▶ [Dataset entries]
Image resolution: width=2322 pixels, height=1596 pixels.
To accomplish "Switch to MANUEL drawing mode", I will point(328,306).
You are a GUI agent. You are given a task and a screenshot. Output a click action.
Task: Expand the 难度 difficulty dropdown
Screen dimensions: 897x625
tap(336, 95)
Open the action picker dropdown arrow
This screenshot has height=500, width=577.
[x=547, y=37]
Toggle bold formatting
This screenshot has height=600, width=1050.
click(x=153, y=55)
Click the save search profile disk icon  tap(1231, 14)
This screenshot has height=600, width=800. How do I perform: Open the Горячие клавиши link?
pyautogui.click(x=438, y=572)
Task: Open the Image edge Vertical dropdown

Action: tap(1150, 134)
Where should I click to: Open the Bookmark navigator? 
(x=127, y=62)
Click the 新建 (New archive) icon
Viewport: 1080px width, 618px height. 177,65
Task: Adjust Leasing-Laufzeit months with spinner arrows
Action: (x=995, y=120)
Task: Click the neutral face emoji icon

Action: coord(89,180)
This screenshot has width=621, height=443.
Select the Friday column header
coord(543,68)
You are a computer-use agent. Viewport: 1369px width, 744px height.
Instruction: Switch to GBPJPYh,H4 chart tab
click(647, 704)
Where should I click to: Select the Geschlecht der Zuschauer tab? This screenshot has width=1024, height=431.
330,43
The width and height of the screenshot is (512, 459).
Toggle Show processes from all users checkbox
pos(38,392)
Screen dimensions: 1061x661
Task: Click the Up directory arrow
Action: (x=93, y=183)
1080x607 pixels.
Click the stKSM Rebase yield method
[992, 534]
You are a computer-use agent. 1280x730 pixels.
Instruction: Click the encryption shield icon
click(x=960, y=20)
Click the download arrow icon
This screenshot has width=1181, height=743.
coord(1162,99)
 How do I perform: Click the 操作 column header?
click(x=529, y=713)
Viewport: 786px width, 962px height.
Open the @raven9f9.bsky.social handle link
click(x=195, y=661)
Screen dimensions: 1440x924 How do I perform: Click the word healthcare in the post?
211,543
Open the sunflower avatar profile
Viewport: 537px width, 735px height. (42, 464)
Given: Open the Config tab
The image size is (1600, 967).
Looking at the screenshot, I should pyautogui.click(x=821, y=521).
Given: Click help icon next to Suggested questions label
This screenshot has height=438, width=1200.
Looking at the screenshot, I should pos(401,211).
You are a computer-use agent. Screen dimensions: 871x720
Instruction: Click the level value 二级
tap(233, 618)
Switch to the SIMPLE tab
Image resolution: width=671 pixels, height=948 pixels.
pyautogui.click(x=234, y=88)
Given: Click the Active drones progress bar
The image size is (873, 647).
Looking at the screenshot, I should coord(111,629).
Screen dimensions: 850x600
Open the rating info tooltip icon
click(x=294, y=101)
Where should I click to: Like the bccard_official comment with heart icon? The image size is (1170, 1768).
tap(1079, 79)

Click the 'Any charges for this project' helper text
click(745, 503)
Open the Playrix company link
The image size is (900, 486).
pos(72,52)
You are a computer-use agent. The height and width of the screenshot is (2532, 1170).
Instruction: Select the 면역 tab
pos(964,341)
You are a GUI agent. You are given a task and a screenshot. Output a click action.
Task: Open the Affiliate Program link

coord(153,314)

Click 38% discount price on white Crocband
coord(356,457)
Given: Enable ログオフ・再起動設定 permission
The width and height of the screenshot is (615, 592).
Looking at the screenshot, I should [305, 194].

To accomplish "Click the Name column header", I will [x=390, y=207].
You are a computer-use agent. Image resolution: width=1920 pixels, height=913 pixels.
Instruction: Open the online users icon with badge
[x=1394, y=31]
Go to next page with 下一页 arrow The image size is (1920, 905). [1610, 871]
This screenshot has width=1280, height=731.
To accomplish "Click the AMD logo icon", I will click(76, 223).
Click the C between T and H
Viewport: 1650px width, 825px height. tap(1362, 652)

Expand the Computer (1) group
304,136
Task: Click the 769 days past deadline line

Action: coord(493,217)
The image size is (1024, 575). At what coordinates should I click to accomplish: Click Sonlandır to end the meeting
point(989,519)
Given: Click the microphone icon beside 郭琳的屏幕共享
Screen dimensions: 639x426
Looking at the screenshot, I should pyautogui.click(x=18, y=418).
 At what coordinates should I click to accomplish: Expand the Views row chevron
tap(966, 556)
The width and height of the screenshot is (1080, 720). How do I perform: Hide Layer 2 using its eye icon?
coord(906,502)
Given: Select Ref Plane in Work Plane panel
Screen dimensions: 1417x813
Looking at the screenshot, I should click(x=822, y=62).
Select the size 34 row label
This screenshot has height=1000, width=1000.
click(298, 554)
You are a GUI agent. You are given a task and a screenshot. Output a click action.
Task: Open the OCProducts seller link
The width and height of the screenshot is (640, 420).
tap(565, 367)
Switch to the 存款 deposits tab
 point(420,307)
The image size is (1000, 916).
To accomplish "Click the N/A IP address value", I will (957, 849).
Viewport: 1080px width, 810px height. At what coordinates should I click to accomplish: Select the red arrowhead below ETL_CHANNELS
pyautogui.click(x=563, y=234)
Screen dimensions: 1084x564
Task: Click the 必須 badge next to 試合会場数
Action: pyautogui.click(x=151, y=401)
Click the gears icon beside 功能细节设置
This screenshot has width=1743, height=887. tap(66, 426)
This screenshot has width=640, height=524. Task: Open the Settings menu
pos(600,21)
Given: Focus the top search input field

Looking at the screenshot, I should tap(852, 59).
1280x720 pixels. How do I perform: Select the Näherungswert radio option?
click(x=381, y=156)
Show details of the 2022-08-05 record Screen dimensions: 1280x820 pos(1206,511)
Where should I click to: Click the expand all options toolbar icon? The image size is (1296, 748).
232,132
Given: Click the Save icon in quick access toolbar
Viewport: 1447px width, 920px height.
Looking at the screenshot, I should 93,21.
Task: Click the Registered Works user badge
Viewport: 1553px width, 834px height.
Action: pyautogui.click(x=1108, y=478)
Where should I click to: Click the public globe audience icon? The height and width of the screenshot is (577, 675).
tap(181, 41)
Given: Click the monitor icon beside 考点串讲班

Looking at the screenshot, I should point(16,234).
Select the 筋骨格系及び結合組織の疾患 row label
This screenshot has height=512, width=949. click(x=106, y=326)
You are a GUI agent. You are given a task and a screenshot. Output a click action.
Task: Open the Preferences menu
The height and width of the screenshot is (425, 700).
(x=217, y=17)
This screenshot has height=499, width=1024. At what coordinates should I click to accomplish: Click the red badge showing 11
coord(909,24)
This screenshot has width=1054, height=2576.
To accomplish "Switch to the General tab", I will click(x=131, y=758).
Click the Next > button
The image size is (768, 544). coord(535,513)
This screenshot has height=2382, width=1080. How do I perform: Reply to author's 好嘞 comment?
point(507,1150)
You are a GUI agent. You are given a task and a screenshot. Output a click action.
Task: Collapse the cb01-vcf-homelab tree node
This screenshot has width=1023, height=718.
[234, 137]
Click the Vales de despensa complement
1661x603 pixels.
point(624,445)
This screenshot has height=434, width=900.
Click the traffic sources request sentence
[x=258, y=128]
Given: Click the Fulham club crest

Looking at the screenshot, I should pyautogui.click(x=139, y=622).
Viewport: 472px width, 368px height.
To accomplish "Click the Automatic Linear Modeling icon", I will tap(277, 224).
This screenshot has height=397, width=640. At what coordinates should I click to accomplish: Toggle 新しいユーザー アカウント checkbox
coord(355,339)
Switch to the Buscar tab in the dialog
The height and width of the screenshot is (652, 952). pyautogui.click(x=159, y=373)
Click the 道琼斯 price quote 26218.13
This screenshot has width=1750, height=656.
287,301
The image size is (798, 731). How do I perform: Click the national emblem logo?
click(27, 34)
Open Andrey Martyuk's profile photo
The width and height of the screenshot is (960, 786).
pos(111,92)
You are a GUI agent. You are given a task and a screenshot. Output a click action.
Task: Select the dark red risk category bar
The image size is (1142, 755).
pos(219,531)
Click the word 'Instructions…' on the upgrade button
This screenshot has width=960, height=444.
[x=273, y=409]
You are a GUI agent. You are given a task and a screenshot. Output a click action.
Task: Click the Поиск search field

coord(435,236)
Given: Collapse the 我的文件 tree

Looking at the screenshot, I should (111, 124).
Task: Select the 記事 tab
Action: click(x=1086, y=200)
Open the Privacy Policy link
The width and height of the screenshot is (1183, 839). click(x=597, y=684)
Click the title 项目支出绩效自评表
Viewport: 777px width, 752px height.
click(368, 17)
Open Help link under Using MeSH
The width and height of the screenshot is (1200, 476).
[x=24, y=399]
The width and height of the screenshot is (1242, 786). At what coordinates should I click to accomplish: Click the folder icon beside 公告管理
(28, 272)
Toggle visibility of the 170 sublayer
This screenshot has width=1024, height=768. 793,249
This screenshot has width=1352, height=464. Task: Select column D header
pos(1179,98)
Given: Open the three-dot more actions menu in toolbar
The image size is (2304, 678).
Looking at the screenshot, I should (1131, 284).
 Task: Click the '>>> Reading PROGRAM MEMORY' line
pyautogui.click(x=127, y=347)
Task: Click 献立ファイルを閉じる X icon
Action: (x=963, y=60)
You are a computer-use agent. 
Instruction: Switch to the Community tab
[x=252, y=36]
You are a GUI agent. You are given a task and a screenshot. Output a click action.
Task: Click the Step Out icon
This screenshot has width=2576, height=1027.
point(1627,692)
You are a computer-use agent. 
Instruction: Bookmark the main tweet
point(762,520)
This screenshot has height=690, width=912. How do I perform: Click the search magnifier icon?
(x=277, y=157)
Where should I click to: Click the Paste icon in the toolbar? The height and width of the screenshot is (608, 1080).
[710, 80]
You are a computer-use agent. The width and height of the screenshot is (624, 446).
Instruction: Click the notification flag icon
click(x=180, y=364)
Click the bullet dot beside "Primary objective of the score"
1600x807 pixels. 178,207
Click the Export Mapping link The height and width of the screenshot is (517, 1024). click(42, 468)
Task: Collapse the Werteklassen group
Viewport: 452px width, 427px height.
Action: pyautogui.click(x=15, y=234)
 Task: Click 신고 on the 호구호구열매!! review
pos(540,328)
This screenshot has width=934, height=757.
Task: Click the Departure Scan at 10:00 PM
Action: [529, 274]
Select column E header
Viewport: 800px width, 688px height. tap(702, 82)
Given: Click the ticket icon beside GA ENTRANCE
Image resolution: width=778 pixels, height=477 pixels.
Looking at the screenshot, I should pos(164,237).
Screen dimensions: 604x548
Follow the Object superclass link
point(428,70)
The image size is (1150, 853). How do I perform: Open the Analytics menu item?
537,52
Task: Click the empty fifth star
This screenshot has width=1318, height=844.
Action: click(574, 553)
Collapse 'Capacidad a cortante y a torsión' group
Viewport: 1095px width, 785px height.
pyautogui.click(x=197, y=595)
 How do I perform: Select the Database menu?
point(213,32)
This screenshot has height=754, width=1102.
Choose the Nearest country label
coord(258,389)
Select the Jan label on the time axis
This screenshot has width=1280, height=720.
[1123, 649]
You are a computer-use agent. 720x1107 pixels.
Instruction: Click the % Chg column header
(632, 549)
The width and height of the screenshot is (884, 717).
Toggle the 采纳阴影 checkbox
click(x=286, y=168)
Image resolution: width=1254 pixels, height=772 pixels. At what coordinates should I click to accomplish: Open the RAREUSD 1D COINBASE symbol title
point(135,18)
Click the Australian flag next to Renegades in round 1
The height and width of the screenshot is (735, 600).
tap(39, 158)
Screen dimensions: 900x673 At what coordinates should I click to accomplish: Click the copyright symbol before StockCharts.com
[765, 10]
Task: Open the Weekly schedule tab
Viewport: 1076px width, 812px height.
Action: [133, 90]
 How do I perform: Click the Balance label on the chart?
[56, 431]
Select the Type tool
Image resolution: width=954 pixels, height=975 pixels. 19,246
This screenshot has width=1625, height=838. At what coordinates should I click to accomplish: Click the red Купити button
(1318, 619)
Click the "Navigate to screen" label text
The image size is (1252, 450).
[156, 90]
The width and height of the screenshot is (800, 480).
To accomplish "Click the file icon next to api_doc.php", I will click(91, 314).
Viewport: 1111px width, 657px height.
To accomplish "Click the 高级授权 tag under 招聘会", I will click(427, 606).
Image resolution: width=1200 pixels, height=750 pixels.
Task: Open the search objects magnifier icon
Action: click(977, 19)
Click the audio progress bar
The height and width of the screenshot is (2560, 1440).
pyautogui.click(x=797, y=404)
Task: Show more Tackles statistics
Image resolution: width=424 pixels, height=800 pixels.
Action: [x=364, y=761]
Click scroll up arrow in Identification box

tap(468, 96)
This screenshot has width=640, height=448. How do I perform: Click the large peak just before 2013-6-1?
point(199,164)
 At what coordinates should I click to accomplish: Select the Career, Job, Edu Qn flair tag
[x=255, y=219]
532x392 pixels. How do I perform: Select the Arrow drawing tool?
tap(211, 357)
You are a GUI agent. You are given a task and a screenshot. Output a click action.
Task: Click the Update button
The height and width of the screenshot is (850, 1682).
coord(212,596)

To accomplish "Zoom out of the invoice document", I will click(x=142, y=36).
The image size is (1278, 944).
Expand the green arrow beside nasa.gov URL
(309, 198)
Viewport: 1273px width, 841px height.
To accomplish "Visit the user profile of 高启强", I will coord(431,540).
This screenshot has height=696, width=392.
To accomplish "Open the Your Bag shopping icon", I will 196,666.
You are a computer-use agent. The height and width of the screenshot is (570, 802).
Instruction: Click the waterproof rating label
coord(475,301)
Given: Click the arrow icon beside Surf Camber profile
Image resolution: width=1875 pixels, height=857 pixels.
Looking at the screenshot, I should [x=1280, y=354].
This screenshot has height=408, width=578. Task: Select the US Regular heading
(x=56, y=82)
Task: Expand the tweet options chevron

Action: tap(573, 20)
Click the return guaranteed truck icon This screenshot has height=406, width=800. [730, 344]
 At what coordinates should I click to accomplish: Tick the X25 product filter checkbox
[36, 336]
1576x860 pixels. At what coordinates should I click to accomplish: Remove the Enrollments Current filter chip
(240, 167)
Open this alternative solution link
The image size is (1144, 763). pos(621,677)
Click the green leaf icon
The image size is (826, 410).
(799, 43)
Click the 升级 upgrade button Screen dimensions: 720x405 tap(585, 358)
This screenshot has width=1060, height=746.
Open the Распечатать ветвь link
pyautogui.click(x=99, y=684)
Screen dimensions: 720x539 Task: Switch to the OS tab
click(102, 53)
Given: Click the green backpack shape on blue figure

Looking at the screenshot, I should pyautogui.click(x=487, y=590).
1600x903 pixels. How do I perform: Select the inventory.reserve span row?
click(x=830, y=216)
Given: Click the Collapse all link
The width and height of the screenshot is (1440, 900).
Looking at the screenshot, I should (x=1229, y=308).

▶ [Work to be completed] If a line in the records has the word "more", copy that line.

▶ [Exercise solution]
Given: Open the three-dot more actions menu in toolbar
Task: Show more Tackles statistics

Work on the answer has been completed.